──────── DATASET CONTENT ────────
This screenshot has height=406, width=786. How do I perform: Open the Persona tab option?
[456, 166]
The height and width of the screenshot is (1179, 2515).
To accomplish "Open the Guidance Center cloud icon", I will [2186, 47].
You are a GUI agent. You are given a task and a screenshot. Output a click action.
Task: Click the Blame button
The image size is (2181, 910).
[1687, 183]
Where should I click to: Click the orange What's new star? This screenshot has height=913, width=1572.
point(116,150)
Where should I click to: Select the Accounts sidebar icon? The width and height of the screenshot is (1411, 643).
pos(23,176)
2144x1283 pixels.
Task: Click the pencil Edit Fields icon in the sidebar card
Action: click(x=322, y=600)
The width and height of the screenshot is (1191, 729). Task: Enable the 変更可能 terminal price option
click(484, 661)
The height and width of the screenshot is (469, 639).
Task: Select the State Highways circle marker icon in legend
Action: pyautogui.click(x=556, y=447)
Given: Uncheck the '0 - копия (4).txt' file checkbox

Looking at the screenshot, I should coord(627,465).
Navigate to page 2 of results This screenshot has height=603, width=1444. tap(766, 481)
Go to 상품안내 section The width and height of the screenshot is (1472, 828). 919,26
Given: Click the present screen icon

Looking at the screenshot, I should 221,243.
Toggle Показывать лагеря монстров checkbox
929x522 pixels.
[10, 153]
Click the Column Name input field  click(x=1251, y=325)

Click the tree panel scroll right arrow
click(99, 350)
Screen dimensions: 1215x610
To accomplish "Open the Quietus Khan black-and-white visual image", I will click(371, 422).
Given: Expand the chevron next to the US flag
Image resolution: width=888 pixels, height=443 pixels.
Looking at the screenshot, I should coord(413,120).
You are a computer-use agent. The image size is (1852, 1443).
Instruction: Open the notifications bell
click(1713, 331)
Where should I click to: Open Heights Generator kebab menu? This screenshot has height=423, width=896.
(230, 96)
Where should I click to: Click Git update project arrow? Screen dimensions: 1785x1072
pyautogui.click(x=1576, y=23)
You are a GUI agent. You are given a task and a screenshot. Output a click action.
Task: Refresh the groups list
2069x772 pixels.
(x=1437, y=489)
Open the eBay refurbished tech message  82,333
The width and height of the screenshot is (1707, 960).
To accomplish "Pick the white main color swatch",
────────
Extract exactly the leading lines of the data, stopping at and including the line with "Navigate to page".

YOUR SOLUTION |
This screenshot has height=406, width=786. How do I perform: Open the Persona tab option?
[456, 166]
The height and width of the screenshot is (1179, 2515).
To accomplish "Open the Guidance Center cloud icon", I will [2186, 47].
You are a GUI agent. You are given a task and a screenshot. Output a click action.
Task: Click the Blame button
The image size is (2181, 910).
[1687, 183]
Where should I click to: Click the orange What's new star? This screenshot has height=913, width=1572.
point(116,150)
Where should I click to: Select the Accounts sidebar icon? The width and height of the screenshot is (1411, 643).
pos(23,176)
2144x1283 pixels.
Task: Click the pencil Edit Fields icon in the sidebar card
Action: click(x=322, y=600)
The width and height of the screenshot is (1191, 729). Task: Enable the 変更可能 terminal price option
click(484, 661)
The height and width of the screenshot is (469, 639).
Task: Select the State Highways circle marker icon in legend
Action: pyautogui.click(x=556, y=447)
Given: Uncheck the '0 - копия (4).txt' file checkbox

Looking at the screenshot, I should coord(627,465).
Navigate to page 2 of results This screenshot has height=603, width=1444. tap(766, 481)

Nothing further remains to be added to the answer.